Nach der Freilassung lebte das Paar ein paar Monate in Deutschland, bei der Mutter des Skippers in der Nähe von Stuttgart. Der gelernte Heizungsbauer fand dann aber heraus, dass er die „Rockall“ aus Somalia zurückholen könne. Trotz aller Warnungen der deutschen Behörden fuhr er nochmals dorthin, holte die Lebensgefährtin hinterher, möbelte das 35 Jahre alte Schiff auf und fuhr wieder los.

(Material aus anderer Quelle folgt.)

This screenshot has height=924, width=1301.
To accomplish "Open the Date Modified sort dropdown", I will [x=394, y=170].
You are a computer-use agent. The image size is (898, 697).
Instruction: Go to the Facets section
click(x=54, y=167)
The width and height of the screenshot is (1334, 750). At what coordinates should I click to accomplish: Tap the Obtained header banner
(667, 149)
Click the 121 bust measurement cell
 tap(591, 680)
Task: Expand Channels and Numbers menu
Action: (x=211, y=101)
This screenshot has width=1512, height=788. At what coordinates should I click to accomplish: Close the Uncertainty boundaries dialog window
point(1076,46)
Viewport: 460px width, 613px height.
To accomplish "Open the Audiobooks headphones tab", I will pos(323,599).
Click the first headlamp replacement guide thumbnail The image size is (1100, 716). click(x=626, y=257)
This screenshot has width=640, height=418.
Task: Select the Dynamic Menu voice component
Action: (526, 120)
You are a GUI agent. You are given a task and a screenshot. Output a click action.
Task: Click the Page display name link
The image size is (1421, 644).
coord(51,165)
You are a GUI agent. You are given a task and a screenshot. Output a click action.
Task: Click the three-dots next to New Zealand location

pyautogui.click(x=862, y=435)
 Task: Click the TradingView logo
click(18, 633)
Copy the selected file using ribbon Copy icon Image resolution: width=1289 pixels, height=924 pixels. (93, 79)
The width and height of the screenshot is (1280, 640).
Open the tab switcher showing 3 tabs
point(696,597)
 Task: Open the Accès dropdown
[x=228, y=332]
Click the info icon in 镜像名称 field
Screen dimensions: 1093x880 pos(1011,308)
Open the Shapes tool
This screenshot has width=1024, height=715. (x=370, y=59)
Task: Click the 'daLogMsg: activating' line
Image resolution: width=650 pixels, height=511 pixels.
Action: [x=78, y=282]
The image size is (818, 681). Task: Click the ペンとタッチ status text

Kurz zuvor gab der Skipper dem Seglermagazin „Yacht“ noch ein Interview. „Ich bete zu Gott, dass sie uns nicht noch einmal erwischen“, sagte er. Er wehrte sich aber auch gegen den Vorwurf, leichtsinnig zu handeln. „Was wir erlebt haben, werden wir mit absoluter Sicherheit niemals wieder erleben. Allen Ernstes: Lieber lassen wir uns umbringen. Ich würde kämpfen, egal wie, mit allem, was ich habe. Ich gehe definitiv nicht wieder in Gefangenschaft.“
Es kam anders. Wenige Stunden nach Veröffentlichung des Videos wurde auch von offizieller Seite bestätigt, dass es sich bei dem Toten aus dem Dschungel um den Deutschen handelt. Bundeskanzlerin Angela Merkel verurteilte die „abscheuliche Tat“, die ein weiteres Mal zeige, wie gewissenlos und unmenschlich diese Terroristen vorgingen. „Wir alle müssen zusammenstehen und den Kampf gegen sie führen.“
Ähnlich äußerte sich in Manila auch einer der Berater von Präsident Rodrigo Duterte, Jesus Dureza. Der Spitzenbeamte - zuständig für den Friedensprozess in dem Inselstaat - sagte: „Wir haben alle unser Bestes gegeben. Aber ohne Erfolg.“ Nach Schätzungen hat Abu Sayyaf auf den Inseln aktuell noch etwa zwei Dutzend weitere Geiseln in ihrer Gewalt. Deutsche sind nach allem, was man weiß, keine mehr darunter.